I'm married for 7 years. It's been alright but slowly over time it's becoming stale and almost as if we resent each other.
We have two children. We do love each other. There is the odd very occasional glimmer of love and affection and I would be very upset if we separated. I think he would too.
We probably need councilling. Can anyone that was in the same boat tell me if that sort of thing can be fixed with councilling or even how to fix things without.

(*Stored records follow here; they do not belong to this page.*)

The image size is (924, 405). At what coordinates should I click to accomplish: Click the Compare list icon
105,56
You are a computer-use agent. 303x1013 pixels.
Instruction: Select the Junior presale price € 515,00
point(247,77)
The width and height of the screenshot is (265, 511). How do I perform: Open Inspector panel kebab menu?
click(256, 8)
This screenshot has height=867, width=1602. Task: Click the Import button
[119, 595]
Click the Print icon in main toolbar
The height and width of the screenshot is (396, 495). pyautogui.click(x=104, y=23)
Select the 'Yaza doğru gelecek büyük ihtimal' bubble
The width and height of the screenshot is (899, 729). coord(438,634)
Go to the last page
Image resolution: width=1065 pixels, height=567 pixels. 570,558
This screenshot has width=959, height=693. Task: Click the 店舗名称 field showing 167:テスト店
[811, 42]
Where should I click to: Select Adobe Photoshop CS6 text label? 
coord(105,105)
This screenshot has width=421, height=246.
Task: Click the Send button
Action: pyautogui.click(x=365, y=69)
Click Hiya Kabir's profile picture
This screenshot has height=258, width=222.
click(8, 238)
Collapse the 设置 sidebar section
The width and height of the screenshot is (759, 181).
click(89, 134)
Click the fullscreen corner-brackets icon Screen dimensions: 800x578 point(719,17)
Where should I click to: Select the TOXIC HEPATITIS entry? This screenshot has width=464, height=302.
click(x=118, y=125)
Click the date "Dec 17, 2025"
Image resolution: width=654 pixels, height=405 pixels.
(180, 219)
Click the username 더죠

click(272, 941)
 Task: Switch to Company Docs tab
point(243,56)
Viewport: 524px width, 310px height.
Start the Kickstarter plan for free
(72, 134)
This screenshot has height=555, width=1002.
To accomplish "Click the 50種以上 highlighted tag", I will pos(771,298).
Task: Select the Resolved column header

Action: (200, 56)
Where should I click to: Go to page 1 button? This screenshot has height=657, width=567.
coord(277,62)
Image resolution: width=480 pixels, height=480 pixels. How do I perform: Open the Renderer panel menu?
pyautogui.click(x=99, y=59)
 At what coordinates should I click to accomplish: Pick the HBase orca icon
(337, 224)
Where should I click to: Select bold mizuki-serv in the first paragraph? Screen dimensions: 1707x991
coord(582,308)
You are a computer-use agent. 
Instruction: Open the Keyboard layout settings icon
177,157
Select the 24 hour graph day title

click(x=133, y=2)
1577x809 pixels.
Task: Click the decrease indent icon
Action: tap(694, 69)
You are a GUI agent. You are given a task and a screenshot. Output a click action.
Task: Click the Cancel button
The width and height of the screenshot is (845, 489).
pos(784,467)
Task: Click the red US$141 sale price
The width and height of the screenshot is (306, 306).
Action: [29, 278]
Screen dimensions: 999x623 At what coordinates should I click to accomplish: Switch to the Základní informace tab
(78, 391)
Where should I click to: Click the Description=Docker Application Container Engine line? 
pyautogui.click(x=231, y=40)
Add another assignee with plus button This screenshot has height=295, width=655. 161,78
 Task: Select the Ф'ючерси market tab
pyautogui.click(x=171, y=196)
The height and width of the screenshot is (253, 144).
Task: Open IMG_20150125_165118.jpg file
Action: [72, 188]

My husband has gone to his parents tonight, things got unbearable. He was annoyed with our eldest this morning for numerous naughty reasons and wound up. we had no plans today to go anywhere and I think he was bored and easily agitated. He went out for a while as he said he wanted a break. When he came back I asked if he was ok and he just said I'm fine yeah, in a accusing kind of way. Sorry, this sounds so ridiculous written down. But that's the way it is all the time lately. So I asked why he answered me like that, I was only asking how he was, and he said, because he knew I was going to give out to him.
Sigh. I wasn't. He expects me to all the time and I don't. He gets defensive at the most ridiculous things. It's like he always thinks the worst or I have an ulterior motive. And I don't.
How do we try being nice to each other again?
Of course, there's two sides to everything and he would probably say I'm in the wrong and he said tonight he gets defensive because I attack him. But I really don't.